Coordinateur des opérations archéologiques de l'A85 : Thibaud Guiot.
Fouille d'une superficie de 1,4 ha (site n°30 sur le tracé de l'autoroute).
Le site de "La Croix de Bagneux" (document 1) a livré une séquence exceptionnelle d'occupations du Paléolithique supérieur et du Mésolithique. La topographie du gisement, sur un site de confluence dans la vallée du Cher, a permis la préservation des implantations humaines situées au sein d'anciens chenaux et vallons en cours de comblement.
La chronologie des occupations du site repose sur des observations stratigraphiques, des datations obtenues par les méthodes du 14C et de la thermoluminescence, et l'étude des assemblages de silex taillés.
Trois niveaux superposés, séparés de 5 à 10 cm de sédiments stériles, ont été datés autour de 30 000 ans avant le présent (BP) et attribués à l'Aurignacien. La très bonne conservation de la répartition spatiale des vestiges permet de distinguer des aires d'activités spécifiques, telles que des foyers, des amas de débitage ou d'autres zones techniques marquées par des outils abandonnés après usage (document 2).
Le Gravettien est représenté par deux niveaux (document 3). Le plus ancien n'a pu être daté sur le site mais ce faciès, inconnu dans la moitié nord de la France, est généralement daté autour de 25 000 ans BP. L'industrie lithique recueillie est très abondante mais le niveau résulte d'un mode d'accumulation complexe qui interdit une interprétation paléo-ethnographique de la répartition des vestiges. La seconde phase d'occupation gravettienne est datée aux environs de 23 000 ans BP. Elle a livré sur une surface restreinte un foyer associé à un outillage en silex spécifiquement lié aux activités de chasse.
Les hommes du début du Magdalénien (vers 17 000 ans BP) ont laissé sur place d'importantes quantités de blocs rougis et fragmentés par l'action du feu qui forment des concentrations plus ou moins circulaires de 0,50 à 1 m de diamètre, interprétées comme des foyers (document 4). D'autres vestiges de campements datant probablement du Magdalénien moyen sont également présents.
L'ultime phase d'occupation du site par les chasseurs-cueilleurs correspond au Mésolithique ancien : vers 9 000 ans BP selon les datations au 14C. Un grand nombre de pointes en silex destinées à armer des flèches tirées à l'arc ont été recueillies.
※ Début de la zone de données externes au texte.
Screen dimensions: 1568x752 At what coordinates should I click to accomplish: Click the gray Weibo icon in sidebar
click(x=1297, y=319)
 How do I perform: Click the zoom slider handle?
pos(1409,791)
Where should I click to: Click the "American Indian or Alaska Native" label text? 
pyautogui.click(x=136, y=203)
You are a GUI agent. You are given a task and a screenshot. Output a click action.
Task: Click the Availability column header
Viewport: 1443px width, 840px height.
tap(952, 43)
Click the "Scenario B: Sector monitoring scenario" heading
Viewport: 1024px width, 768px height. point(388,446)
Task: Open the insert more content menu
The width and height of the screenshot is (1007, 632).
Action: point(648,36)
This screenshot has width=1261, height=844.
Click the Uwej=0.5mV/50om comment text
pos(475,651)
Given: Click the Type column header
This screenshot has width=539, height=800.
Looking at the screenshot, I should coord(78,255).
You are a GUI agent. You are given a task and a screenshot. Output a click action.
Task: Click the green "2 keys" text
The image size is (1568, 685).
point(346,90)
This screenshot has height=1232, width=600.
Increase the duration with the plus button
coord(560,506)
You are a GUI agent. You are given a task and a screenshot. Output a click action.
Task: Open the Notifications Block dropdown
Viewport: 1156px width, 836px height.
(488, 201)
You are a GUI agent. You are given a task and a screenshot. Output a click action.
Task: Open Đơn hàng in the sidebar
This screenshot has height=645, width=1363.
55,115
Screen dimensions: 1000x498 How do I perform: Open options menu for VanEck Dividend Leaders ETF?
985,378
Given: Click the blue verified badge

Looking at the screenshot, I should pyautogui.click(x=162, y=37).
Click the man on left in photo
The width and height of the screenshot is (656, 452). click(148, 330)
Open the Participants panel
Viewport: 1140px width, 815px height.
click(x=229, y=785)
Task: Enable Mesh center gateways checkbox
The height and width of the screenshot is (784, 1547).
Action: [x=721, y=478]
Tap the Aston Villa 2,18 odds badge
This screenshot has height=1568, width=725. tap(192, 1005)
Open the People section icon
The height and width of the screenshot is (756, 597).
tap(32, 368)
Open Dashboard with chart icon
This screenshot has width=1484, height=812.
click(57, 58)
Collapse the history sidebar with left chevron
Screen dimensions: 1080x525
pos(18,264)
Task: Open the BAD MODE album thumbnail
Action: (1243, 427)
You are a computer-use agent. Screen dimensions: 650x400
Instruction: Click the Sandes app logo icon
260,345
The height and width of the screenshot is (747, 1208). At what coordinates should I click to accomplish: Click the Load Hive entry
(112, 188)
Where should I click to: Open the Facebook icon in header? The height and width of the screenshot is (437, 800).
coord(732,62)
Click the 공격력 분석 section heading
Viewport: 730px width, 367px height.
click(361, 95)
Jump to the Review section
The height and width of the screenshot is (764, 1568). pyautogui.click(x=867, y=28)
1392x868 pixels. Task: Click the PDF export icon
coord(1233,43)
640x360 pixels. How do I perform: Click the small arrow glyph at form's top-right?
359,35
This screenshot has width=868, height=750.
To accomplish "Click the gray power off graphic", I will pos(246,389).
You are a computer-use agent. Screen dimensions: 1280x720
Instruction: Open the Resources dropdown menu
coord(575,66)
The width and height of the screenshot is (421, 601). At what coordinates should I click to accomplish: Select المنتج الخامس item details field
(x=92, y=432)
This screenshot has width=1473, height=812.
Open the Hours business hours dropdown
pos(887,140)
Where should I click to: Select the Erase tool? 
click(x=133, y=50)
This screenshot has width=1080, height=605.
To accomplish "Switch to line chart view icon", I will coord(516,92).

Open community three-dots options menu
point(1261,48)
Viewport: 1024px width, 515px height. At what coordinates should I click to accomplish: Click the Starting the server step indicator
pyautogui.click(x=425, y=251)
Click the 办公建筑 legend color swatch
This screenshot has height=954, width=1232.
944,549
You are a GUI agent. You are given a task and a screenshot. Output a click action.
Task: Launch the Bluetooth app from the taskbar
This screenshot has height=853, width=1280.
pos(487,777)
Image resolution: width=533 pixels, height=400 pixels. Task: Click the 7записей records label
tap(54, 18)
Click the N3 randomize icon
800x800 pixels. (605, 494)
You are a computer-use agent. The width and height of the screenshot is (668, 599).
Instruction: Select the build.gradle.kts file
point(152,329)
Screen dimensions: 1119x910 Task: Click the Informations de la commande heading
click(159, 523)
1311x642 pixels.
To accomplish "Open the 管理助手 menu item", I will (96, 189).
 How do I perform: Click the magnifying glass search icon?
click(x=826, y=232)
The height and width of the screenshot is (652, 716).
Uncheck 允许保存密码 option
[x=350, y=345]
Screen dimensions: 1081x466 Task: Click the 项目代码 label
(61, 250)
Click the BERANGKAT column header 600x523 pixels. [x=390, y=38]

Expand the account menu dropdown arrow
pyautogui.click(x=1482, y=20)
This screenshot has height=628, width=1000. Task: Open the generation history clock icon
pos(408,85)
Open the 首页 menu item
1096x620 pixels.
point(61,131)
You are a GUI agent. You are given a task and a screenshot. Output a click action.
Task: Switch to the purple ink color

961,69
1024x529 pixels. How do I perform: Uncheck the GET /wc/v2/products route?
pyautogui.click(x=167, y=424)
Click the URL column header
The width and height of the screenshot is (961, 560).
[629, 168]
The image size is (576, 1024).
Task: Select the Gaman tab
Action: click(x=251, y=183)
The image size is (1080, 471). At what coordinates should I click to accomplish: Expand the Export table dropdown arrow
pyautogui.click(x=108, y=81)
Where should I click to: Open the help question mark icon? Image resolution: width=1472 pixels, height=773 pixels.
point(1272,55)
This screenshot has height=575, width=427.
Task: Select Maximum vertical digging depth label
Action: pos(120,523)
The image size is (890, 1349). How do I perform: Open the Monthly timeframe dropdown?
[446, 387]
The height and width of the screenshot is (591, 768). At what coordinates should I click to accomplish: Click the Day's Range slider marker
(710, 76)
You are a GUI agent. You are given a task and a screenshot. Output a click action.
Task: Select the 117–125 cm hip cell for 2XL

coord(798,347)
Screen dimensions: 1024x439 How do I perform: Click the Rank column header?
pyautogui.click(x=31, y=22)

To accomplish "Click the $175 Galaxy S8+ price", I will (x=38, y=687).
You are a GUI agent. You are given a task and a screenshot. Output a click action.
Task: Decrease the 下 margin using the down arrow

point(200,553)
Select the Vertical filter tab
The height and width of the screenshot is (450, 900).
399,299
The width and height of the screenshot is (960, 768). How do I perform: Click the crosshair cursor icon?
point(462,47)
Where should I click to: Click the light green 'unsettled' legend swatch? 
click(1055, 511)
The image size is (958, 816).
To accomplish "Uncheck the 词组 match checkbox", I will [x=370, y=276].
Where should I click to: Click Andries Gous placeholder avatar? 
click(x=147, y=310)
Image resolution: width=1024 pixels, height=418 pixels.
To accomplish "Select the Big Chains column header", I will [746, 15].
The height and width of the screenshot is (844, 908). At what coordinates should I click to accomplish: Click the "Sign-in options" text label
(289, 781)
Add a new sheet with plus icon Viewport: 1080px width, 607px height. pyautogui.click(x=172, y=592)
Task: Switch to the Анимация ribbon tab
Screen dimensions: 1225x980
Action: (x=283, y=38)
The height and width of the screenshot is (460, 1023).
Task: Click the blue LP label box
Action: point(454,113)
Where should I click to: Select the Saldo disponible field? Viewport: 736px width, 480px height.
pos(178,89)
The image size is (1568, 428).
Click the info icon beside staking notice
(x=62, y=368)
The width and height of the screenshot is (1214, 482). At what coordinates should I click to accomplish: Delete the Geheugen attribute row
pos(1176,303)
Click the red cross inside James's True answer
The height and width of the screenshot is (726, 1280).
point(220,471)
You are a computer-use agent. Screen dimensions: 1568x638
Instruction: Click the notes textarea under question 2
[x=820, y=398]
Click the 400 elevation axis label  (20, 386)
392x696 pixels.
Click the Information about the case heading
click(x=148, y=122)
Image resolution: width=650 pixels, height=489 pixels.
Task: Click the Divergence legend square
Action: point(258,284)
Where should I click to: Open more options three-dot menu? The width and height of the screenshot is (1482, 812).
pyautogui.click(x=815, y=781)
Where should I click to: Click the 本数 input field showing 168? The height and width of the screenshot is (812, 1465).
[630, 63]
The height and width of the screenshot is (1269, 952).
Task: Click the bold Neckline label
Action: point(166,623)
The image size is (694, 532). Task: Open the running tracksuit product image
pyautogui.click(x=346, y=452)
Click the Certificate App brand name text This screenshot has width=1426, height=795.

Le site de "La Croix de Bagneux" a été utilisé de façon récurrente pendant une très longue période [plus de 20 000 ans] pour l'établissement de campements temporaires par des groupes de chasseurs-cueilleurs, probablement en raison de l'abondance en ressources alimentaires et en matière première minérale (silex) disponibles à proximité. Les dynamiques pédo-sédimentaires locales ont souvent permis une bonne conservation des vestiges de ces occupations successives. La concomitance de ces deux facteurs fait de ce gisement de plein air un site exceptionnel pour l'étude des comportements de ces groupes humains. De telles accumulations de longue durée sont généralement connues en contexte de grottes et abris sous roche. Certains niveaux apportent des données importantes car ils sont attribués à des cultures jusqu'alors méconnues voire inconnues à l'échelle régionale, en particulier les occupations du Paléolithique supérieur ancien et du début du Magdalénien.